The beauty of the red sand stone charms you the moment you step within the vicinity of the Fatehpur Sikri while on a Tour to Uttar Pradesh. Elegance personified, the entirety of the complex of Fatehpur Sikri is adorned with some of the finest elements of the reign of the Mughals. Characteristic in its grandeur, which corresponds to the regality of the Mughals, the entirety of Fatehpur Sikri is a definite must include if you are planning a tour to Uttar Pradesh. Of the Monuments in Fatehpur Sikri, perhaps one of the most notable is the Palace of Jodha Bai, Fatehpur Sikri.
The palace of Jodha Bai or the Rajput queen of Emperor Akbar, the Palace of Jodha Bai in Fatehpur Sikri is one of the most charming examples of the amalgamation of the apparently opposing architectural styles of the Rajputs and the Mughals. The palace, which is located on the eastern side of the entirety of the fort, was used, according to modern historians as a residence for the various queens of Akbar as well as the other members of the harem. Corresponding to the style used in Hindu architecture, the main palace has a courtyard, around which the entirety of the palace is built. The living quarters are all built after keeping the courtyard as the center of the complex. Added to the brilliance of the red sandstone are the turquoise bricks, which are used on the roofs of the buildings.
Caravan Serai Fatehpur Sikri
Caravan Serai is at near Hathi Pol. The building was built as a guesthouse for important persons or traders. Interior of the Serai has a spacious quadrangle court of 74.82m by 82.66m in dimension. There are residential rooms on all the four sides of this grand court. Besides these rooms, there are also terraces built on southeast side of the Serai. These rooms once had pillared verandahs in front, which have now been demolished. The presence of tank and well on the southeast side of Serai suggests that water and toilet facilities were also provided to the guests.

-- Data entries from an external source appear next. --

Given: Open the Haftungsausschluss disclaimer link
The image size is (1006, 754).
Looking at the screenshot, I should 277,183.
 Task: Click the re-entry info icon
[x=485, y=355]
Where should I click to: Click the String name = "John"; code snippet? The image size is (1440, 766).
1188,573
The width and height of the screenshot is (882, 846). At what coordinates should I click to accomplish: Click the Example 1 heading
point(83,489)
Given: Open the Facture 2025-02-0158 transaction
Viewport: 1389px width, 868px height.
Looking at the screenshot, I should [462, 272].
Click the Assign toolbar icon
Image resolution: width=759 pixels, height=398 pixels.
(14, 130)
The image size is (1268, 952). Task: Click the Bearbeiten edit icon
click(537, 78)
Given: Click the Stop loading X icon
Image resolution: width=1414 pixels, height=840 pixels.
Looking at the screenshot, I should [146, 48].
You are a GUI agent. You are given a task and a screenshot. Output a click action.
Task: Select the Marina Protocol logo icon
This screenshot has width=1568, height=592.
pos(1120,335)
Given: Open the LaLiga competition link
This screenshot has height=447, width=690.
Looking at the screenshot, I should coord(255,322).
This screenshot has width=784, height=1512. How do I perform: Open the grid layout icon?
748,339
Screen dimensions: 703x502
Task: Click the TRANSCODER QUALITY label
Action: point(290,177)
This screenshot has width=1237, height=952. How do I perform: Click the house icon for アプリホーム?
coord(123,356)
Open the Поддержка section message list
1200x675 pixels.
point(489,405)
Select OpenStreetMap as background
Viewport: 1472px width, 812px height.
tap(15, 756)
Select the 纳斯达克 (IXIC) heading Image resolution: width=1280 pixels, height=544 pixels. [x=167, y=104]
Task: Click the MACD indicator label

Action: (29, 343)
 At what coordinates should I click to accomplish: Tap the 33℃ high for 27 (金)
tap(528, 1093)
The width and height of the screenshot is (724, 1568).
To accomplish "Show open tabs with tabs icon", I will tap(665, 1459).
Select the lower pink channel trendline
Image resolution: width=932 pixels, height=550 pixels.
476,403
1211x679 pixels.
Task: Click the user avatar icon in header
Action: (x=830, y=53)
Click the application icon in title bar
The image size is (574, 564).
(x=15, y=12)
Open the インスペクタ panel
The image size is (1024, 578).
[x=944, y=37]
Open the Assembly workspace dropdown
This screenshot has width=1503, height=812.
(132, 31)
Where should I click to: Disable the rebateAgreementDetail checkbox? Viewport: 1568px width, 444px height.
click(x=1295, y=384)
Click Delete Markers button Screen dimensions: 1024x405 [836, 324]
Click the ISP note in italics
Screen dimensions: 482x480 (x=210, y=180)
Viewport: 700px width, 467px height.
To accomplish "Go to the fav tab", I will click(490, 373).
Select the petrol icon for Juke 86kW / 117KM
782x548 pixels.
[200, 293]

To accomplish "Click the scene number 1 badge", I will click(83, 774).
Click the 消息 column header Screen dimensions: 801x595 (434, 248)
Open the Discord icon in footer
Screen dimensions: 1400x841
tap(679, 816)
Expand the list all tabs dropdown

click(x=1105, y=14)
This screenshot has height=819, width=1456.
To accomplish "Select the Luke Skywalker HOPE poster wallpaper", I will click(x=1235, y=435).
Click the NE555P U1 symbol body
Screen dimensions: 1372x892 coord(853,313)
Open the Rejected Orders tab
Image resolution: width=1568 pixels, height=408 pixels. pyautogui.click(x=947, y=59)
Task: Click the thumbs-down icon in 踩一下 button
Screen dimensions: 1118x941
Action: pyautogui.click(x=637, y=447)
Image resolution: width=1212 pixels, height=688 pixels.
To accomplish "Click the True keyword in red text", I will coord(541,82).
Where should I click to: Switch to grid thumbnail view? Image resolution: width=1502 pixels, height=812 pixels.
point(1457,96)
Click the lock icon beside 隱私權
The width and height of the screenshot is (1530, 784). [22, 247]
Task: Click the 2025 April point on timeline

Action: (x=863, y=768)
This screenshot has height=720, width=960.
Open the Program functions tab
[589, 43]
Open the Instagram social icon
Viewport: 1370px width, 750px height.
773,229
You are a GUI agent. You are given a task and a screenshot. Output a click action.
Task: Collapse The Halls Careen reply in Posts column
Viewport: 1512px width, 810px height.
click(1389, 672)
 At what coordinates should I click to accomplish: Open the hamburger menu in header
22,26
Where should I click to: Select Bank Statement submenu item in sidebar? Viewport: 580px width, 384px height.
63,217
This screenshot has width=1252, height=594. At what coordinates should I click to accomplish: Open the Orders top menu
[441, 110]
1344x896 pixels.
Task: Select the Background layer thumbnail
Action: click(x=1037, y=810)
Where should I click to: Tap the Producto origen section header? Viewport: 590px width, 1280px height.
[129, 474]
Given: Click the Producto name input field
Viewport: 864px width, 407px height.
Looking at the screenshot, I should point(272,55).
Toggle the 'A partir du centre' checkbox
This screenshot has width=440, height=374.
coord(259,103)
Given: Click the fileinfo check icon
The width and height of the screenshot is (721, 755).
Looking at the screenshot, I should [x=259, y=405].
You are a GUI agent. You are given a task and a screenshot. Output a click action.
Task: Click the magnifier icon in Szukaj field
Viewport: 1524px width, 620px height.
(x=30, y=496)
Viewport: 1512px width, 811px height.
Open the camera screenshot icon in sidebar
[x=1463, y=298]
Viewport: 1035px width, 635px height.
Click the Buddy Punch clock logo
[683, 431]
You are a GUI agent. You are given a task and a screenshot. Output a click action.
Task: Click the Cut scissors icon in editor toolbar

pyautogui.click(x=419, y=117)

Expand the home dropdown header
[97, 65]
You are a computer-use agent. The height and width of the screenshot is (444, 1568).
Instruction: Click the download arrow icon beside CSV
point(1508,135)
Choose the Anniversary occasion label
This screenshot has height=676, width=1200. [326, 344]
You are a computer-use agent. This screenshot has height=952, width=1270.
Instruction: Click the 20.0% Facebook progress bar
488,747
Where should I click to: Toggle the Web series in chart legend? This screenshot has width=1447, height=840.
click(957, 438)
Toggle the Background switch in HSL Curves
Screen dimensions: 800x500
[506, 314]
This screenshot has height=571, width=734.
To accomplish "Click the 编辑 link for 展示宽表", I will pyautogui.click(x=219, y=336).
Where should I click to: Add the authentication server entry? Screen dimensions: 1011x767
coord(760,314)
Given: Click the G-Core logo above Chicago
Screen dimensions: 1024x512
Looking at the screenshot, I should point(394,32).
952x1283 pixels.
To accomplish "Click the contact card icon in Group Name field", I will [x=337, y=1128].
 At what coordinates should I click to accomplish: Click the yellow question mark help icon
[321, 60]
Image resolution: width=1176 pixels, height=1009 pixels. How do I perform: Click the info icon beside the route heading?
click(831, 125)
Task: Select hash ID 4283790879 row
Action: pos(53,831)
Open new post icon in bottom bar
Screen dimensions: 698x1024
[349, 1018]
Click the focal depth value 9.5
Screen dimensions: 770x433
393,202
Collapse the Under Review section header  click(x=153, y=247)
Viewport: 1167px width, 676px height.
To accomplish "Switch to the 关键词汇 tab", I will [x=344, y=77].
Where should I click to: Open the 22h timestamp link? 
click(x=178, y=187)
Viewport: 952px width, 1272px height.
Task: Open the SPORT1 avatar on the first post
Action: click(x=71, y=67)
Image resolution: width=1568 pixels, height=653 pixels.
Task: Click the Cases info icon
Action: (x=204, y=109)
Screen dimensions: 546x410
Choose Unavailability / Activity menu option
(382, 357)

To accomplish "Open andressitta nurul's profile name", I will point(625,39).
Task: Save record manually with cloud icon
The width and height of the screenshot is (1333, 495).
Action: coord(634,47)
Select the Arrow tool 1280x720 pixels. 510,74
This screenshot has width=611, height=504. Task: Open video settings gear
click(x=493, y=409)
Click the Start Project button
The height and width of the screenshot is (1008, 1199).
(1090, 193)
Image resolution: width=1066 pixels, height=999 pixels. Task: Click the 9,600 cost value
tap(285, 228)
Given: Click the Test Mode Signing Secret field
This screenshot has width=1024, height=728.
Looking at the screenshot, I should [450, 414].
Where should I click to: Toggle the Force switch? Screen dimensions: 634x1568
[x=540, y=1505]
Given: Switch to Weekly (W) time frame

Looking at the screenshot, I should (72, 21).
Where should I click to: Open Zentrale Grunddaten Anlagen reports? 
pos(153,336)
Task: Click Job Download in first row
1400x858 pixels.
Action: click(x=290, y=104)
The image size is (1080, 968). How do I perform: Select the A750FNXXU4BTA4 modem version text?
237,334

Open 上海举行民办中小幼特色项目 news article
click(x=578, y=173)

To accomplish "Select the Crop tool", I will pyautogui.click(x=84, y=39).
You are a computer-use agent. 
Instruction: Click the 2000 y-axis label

Caravan Serai is located on the slope of the ridge, which was beautifully utilized by terraced construction. It is rectangular in plan having its main entrance in the middle of the northwest side. The gateway stands over a small plinth, which was broken in the middle to allow access to the main entrance archway, which is flanked by two smaller ones. The spandrels of these arches are made up of marble and are decorated with rossets of red sandstone. The smaller arches are also decorated with marble. The soffits of the arches were once decorated with stuccowork in geometrical designs.

By Air
Kheria Airport in Agra is the nearest airport to Fatehpur Sikri located at a distance of around 40kms. One can get a taxi from airport to the destination.
By Train
Agra Cantt Railway Station in Agra is at a distance of 40kms from Fatehpur Sikri. The trains are available regularly.
By Road
Well constructed roads of Fatehpur Sikri opt for a great transportation facility to the tourists. The UPSRTC bus service provides decent service to the tourists and is affordable to ones pocket.